# Exercise
Where in the records does the word "this" occur? Copy each line in which it does.

# Supplied records
━━━━━━━━

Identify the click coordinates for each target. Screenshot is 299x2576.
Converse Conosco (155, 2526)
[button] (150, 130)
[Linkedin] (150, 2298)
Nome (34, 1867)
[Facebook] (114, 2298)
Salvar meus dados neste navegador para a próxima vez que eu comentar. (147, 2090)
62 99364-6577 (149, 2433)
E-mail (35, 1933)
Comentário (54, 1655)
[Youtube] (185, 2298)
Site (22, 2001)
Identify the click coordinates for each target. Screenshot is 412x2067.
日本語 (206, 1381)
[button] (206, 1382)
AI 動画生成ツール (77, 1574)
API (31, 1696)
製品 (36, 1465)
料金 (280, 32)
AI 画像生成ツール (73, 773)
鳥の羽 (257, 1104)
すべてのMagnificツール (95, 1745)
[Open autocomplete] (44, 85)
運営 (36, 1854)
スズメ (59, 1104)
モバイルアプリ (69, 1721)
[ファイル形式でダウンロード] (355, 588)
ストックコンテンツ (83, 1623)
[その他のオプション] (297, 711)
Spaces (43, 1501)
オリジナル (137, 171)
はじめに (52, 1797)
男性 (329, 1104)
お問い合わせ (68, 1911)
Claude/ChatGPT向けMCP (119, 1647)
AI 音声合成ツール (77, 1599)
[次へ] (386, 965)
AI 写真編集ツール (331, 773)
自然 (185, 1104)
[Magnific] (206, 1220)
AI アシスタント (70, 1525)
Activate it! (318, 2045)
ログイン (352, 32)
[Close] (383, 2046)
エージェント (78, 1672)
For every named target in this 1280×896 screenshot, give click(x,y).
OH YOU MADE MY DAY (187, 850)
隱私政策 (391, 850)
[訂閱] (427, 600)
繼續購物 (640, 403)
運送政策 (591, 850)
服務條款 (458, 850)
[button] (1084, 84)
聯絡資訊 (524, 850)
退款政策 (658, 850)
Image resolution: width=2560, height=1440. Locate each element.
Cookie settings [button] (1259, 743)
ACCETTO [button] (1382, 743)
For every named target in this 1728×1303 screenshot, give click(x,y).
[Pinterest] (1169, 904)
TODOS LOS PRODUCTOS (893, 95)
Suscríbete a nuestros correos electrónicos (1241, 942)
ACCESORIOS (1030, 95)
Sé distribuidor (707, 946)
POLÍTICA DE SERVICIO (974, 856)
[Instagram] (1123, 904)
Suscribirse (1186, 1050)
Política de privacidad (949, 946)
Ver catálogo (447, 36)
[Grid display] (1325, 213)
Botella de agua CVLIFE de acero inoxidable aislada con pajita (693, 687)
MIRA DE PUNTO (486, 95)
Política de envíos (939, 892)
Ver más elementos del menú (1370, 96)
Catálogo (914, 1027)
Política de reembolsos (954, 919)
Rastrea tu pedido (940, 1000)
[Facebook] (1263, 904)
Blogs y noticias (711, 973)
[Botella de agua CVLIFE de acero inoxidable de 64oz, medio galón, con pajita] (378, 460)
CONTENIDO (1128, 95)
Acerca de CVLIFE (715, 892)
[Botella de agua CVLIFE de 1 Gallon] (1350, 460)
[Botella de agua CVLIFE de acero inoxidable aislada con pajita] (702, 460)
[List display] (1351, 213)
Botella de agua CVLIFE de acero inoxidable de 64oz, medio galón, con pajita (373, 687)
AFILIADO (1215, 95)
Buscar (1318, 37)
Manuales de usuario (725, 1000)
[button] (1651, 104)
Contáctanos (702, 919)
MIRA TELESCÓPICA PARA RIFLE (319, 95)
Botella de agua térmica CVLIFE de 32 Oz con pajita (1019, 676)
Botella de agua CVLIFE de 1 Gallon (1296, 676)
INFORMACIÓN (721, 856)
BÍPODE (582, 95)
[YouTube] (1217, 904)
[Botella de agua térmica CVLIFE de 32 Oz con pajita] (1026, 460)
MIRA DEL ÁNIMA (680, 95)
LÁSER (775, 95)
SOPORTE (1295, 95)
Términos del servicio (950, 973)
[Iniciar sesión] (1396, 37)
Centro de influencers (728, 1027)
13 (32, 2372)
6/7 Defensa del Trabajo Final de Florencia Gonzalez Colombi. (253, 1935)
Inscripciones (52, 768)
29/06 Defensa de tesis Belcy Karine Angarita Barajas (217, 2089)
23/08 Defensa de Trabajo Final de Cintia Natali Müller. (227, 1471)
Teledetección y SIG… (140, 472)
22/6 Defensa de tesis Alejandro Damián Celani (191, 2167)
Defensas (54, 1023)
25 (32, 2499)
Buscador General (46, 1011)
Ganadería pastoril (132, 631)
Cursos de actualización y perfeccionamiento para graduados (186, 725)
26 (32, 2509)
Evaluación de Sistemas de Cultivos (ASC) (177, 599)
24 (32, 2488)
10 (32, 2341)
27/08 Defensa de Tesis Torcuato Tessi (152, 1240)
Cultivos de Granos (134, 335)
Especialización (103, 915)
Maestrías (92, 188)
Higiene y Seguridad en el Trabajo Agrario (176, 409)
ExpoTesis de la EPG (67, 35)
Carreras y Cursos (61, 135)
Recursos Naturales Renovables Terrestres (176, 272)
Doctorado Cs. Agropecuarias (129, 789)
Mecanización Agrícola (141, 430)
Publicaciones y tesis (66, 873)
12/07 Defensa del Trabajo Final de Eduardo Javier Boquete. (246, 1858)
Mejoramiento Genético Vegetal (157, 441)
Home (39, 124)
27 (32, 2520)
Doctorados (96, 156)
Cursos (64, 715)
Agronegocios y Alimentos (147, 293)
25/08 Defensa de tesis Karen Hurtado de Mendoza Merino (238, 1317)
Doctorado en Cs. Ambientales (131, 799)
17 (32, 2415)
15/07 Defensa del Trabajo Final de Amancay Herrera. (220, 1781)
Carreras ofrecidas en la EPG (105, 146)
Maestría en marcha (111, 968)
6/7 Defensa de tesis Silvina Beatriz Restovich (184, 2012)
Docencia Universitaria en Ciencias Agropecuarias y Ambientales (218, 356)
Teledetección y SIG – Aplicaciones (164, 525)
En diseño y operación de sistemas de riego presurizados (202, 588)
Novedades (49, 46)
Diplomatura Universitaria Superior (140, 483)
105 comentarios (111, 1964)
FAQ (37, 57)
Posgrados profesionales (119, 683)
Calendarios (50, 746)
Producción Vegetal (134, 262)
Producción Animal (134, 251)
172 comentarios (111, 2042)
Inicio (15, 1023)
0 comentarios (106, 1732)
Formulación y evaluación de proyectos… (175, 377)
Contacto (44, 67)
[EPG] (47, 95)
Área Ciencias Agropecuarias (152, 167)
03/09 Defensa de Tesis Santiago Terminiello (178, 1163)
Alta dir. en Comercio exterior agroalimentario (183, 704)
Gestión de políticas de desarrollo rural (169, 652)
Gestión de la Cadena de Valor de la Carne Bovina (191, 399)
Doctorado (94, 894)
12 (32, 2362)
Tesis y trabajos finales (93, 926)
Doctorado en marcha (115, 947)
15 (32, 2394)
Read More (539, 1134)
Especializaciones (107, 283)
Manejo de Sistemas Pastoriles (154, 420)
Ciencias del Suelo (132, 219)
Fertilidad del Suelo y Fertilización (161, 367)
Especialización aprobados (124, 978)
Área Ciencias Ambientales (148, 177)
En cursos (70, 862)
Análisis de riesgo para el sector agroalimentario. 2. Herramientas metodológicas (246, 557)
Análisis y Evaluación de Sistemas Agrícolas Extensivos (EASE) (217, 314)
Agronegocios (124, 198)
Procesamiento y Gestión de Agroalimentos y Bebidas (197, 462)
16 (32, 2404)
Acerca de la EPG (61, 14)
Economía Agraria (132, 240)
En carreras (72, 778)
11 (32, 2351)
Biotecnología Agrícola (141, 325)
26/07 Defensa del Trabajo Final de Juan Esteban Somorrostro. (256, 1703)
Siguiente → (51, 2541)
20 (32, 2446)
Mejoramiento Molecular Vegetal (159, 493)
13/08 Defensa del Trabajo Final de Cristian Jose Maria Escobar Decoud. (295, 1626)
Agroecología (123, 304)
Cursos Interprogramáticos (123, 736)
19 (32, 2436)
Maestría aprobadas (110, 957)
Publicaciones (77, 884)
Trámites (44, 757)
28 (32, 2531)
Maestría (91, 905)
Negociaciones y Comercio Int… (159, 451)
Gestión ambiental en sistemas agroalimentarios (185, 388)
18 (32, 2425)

━━━━━━━━

# Output below
For every named target in this 1280×896 screenshot, give click(x,y).
For every named target in this 1728×1303 screenshot, give click(x,y).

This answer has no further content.